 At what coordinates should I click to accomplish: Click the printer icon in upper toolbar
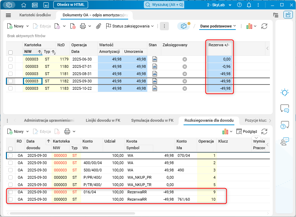pyautogui.click(x=83, y=26)
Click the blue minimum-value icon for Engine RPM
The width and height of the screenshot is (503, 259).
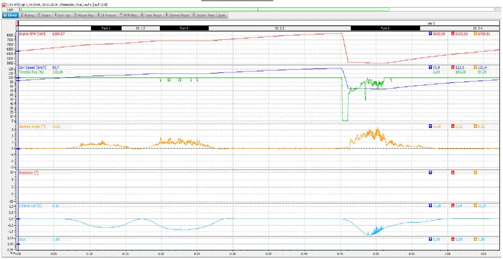(430, 34)
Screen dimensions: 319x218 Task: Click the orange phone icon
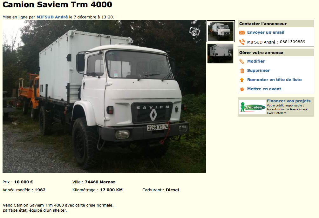(242, 42)
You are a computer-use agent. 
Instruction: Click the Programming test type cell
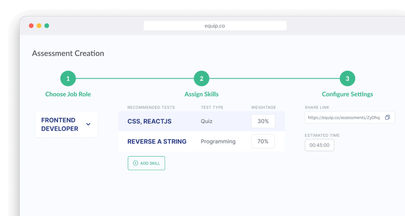pos(218,141)
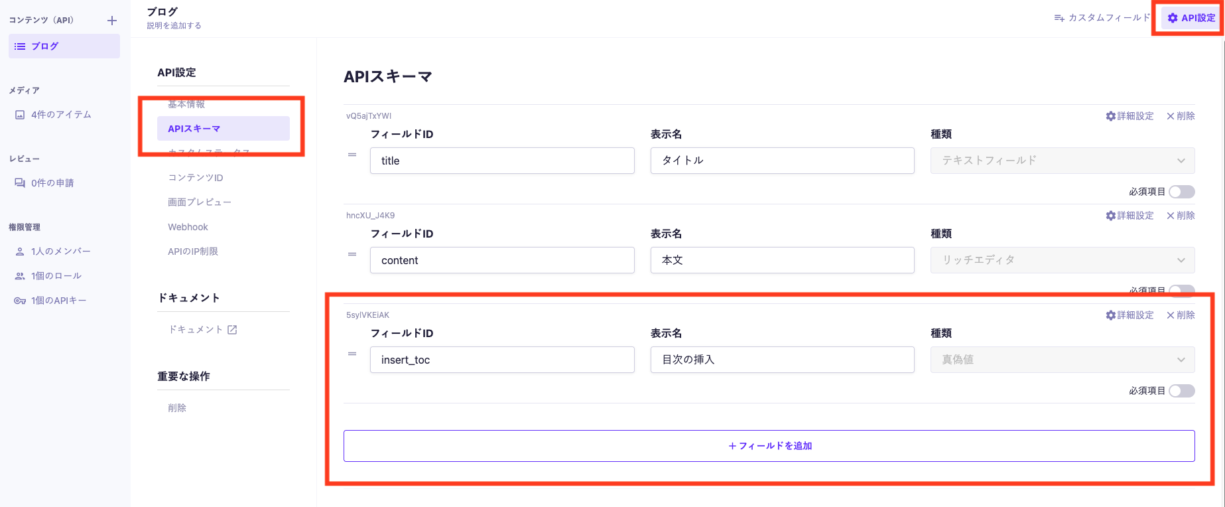Open the 1個のAPIキー key page

[58, 301]
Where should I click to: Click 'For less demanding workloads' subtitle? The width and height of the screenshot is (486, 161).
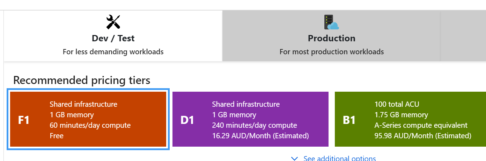(113, 52)
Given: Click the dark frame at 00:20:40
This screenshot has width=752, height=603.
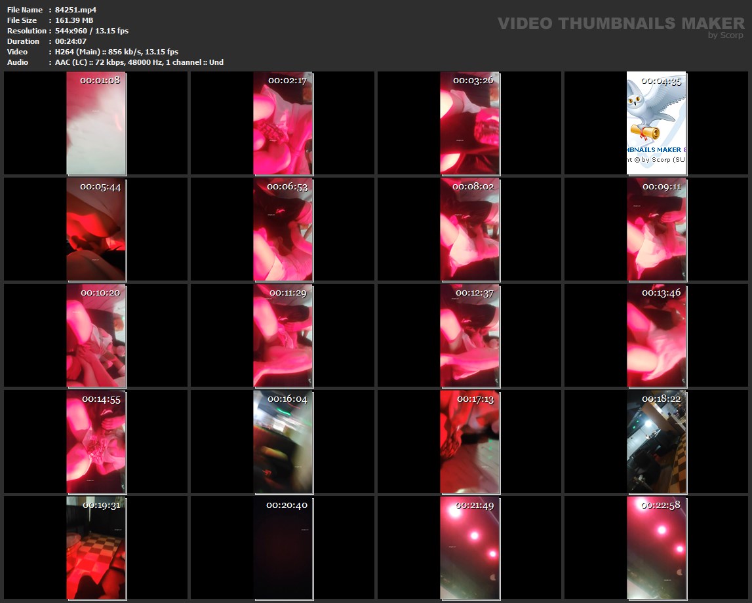Looking at the screenshot, I should (x=283, y=548).
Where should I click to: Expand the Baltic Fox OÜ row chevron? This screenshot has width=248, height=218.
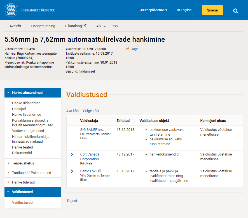point(72,171)
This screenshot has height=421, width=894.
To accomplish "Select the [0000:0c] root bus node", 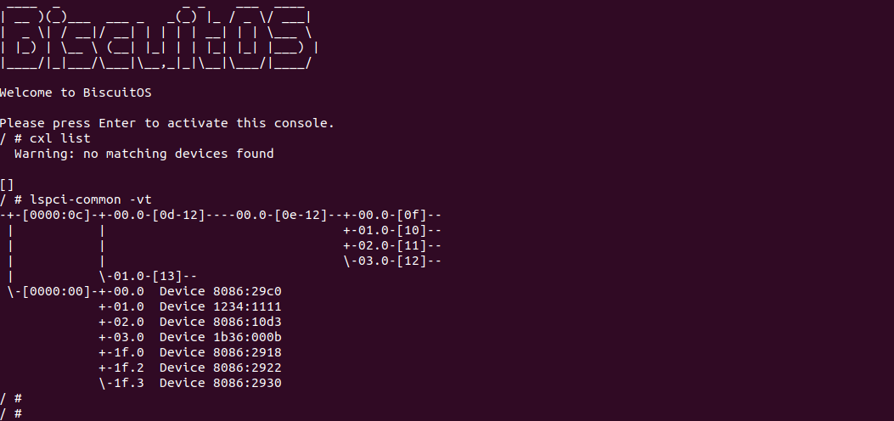I will tap(53, 215).
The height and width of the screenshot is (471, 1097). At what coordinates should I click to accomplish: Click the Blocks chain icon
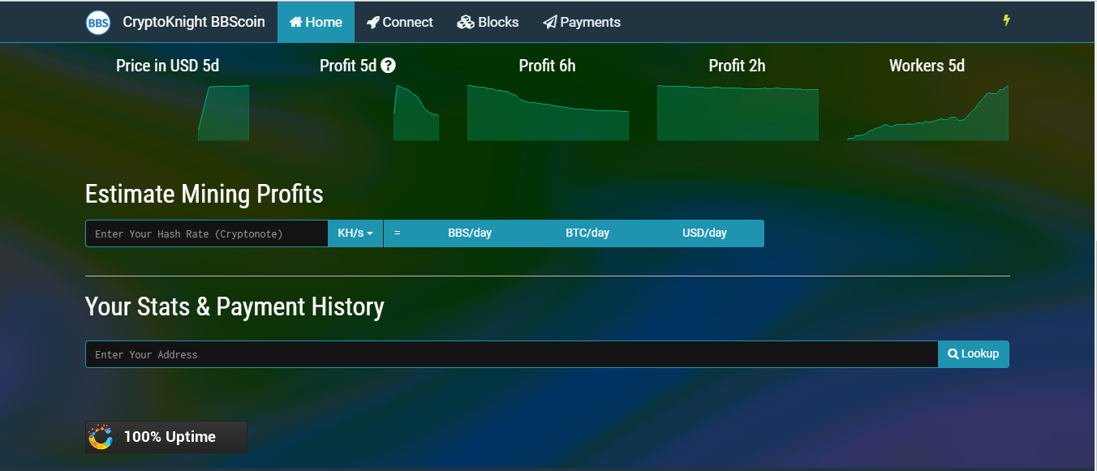464,22
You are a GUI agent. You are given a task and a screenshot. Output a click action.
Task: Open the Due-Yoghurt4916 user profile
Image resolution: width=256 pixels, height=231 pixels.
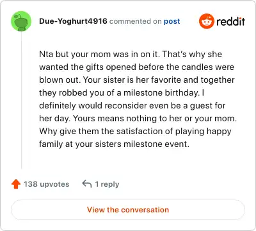73,21
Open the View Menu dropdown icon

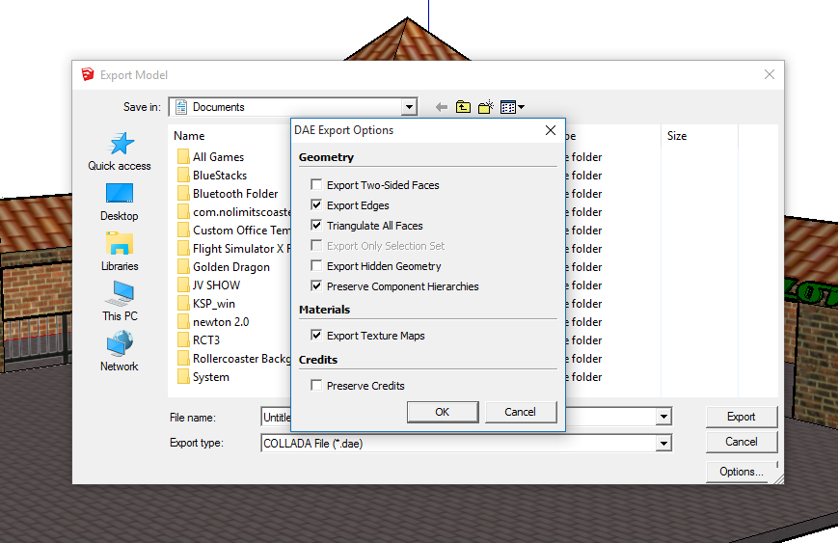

====

● WORK ORDER
Using the listing, say how many lines include the word "agent", and add nothing else.

● EXERCISE ANSWER
2